Women with endometriosis history who are postmenopausal require careful prescribing because residual endometrial deposits can theoretically respond to systemic estrogen. Ospemifene, as a SERM with no systemic estrogenic activity at the endometrium, may be a safer choice for GSM in this group. Duavee contains systemic CEE, which could theoretically stimulate residual endometriosis implants, though evidence in this specific context is lacking. ACOG advises caution when prescribing systemic estrogen after surgical menopause in women with endometriosis.

Female pattern hair loss and metabolic health

Neither drug has established evidence for improving female pattern hair loss. Some SERM-class drugs have studied androgenic effects on hair, but ospemifene's receptor selectivity profile does not suggest meaningful effect in this area. For metabolic health, the systemic estrogen in Duavee may modestly improve lipid profiles (CEE raises HDL and lowers LDL in most women), though clinical prescribing solely for lipid management is not supported.

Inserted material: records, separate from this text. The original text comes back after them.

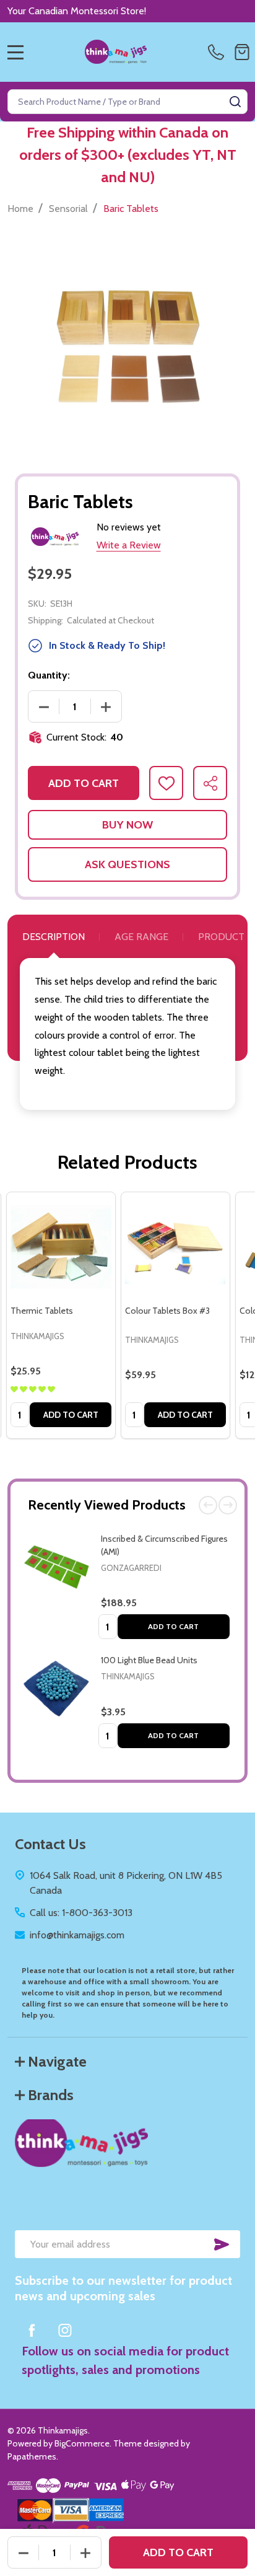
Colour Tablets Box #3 (167, 1310)
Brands (51, 2095)
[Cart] (242, 52)
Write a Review (129, 545)
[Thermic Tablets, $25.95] (61, 1246)
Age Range (141, 937)
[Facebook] (31, 2330)
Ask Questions (127, 864)
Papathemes (31, 2456)
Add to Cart (173, 1626)
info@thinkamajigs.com (77, 1935)
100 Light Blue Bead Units (149, 1660)
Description (53, 937)
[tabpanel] (61, 1315)
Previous (208, 1505)
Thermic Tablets (42, 1310)
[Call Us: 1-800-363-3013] (218, 52)
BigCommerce (82, 2443)
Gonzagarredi (131, 1568)
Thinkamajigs (128, 1676)
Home (20, 208)
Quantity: (49, 675)
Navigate (57, 2061)
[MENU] (15, 52)
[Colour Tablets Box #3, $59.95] (175, 1246)
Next (227, 1505)
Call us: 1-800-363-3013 (81, 1913)
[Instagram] (65, 2330)
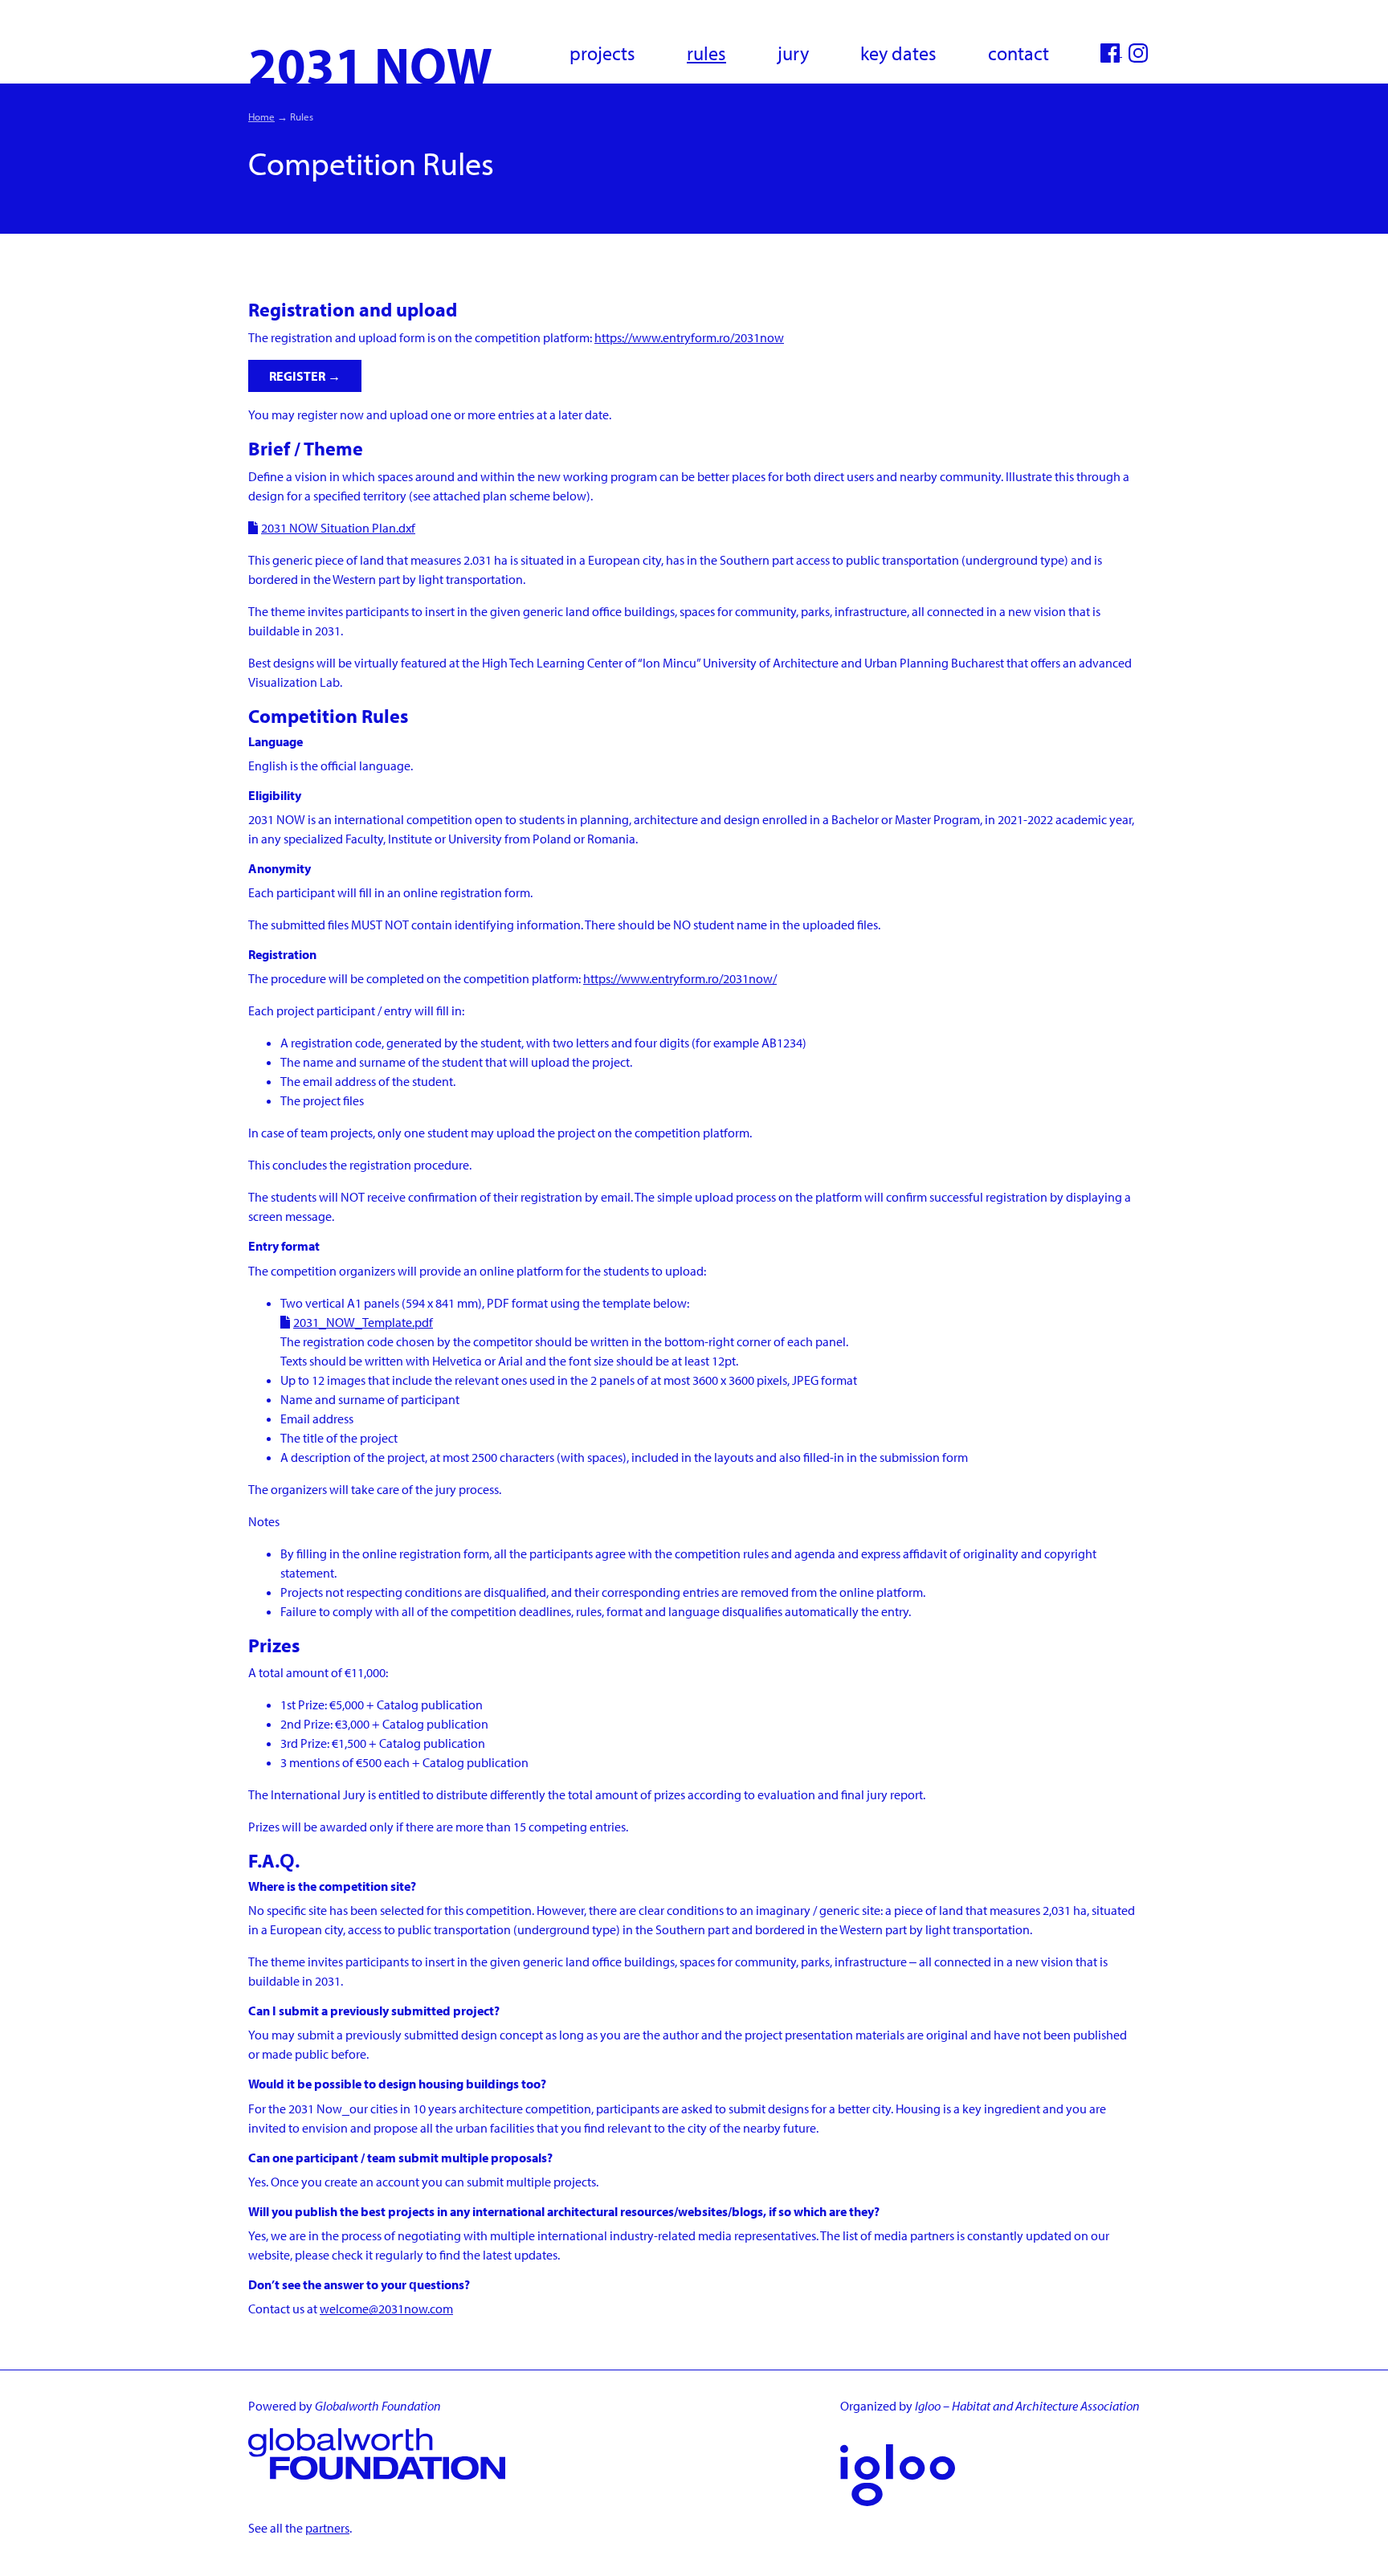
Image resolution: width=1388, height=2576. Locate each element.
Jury (793, 53)
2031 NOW (370, 64)
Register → (305, 376)
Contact (1018, 53)
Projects (602, 53)
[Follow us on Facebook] (1111, 51)
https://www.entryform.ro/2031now (689, 337)
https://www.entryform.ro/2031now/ (680, 978)
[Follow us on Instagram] (1138, 51)
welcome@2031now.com (386, 2308)
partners (327, 2528)
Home (261, 116)
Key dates (898, 53)
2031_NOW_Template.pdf (363, 1322)
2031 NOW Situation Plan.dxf (338, 528)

Monitoring and How Long to Stay on Each Drug

Both drugs are approved for ongoing use without a specified time limit, though the FDA label for each recommends using the lowest effective dose for the shortest duration consistent with treatment goals. This is the standard language for hormone-related therapies and reflects precaution rather than a demonstrated harm signal at specific durations.

For ospemifene, the 52-week RCT data support at least one year of continuous use. Beyond that, clinical judgment and annual symptom reassessment guide continuation.

For Duavee, the 24-month SMART-5 data support two years with maintained efficacy and endometrial safety. Annual gynecological review, including endometrial assessment if any breakthrough bleeding occurs, is standard. Mammography should continue per usual age-based screening intervals.

The Menopause Society recommends that women not arbitrarily discontinue effective hormone therapy at age 65, and that decisions be individualized based on symptom burden, risk profile, and patient preference.